(Part of a data file)
^^^^

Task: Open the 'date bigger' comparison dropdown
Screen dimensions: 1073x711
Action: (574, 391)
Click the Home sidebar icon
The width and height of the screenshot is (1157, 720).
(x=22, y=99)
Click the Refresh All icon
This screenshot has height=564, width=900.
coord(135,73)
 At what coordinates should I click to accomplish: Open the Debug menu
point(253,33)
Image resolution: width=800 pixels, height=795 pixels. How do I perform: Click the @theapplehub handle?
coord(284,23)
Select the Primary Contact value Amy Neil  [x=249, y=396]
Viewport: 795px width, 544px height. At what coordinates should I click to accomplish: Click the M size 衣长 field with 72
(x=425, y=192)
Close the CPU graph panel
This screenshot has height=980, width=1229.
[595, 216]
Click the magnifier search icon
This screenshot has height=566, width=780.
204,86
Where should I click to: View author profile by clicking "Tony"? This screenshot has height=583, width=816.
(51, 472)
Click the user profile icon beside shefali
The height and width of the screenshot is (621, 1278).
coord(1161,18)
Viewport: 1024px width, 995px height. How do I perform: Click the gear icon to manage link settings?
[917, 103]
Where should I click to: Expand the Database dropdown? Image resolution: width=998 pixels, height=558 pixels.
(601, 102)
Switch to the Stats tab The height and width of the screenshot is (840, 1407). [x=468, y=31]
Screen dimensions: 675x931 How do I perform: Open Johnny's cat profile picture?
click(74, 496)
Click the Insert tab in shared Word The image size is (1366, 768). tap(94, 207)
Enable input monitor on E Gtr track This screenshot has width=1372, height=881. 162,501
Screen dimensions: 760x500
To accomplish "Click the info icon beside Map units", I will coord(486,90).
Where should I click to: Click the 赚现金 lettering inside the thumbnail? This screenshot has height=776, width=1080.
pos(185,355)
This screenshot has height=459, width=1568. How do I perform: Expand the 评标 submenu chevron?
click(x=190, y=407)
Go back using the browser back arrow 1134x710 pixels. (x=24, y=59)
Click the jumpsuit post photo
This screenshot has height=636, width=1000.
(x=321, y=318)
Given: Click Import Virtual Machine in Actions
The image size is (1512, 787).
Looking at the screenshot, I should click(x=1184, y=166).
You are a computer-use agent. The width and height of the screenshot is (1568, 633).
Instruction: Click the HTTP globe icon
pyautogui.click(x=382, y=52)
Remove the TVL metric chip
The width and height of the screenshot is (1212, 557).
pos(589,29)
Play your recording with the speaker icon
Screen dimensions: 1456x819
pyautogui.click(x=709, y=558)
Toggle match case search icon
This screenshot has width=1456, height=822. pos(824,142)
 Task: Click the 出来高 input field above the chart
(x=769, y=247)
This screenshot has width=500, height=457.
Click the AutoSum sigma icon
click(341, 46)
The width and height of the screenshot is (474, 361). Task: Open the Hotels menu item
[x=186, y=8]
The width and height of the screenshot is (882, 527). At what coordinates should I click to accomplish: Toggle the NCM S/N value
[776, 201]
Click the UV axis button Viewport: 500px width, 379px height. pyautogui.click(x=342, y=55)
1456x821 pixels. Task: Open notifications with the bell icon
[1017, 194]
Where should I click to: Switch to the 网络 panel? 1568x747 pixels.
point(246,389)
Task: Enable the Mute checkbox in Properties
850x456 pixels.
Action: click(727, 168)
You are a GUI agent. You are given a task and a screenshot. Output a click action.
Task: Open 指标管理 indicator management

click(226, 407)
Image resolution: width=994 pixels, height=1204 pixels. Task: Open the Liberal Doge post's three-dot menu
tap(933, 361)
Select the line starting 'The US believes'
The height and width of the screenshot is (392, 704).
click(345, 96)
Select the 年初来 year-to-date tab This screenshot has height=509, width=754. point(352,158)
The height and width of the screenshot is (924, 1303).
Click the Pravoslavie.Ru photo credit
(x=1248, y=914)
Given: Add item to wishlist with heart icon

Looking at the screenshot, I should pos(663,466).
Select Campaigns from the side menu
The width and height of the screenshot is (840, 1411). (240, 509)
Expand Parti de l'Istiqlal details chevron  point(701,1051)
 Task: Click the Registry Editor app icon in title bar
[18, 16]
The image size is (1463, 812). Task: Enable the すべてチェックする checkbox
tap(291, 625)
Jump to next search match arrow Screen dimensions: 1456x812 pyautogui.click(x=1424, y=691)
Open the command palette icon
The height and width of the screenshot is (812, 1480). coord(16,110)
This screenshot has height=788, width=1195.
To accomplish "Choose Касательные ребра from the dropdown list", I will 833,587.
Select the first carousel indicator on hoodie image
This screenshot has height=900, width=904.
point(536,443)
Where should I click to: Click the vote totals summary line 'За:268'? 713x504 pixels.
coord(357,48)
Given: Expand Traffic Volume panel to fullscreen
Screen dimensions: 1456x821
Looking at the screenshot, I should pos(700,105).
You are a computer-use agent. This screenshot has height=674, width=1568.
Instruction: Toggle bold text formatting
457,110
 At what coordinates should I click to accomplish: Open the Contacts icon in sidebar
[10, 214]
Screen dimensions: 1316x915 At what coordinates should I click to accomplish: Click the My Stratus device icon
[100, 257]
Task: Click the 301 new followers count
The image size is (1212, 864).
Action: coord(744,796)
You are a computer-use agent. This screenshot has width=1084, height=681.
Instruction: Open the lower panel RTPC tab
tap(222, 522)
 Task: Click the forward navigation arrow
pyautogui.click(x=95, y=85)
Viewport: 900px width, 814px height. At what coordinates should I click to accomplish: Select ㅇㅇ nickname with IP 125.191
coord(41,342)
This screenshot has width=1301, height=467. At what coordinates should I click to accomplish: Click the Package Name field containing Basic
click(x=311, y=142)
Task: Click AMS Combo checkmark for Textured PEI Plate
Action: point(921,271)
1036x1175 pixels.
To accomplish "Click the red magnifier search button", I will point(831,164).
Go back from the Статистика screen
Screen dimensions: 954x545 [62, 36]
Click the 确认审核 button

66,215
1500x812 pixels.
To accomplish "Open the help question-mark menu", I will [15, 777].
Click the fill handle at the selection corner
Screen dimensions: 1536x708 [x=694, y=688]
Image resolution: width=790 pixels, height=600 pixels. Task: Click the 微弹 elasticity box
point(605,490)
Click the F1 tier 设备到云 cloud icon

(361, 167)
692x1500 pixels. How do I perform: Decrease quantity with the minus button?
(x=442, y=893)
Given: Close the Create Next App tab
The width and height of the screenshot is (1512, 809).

^^^^

Find every line in the records that contains the string "magnifier", matching case exactly, and copy each of those lines.

Click the magnifier search icon
To accomplish "Click the red magnifier search button", I will point(831,164).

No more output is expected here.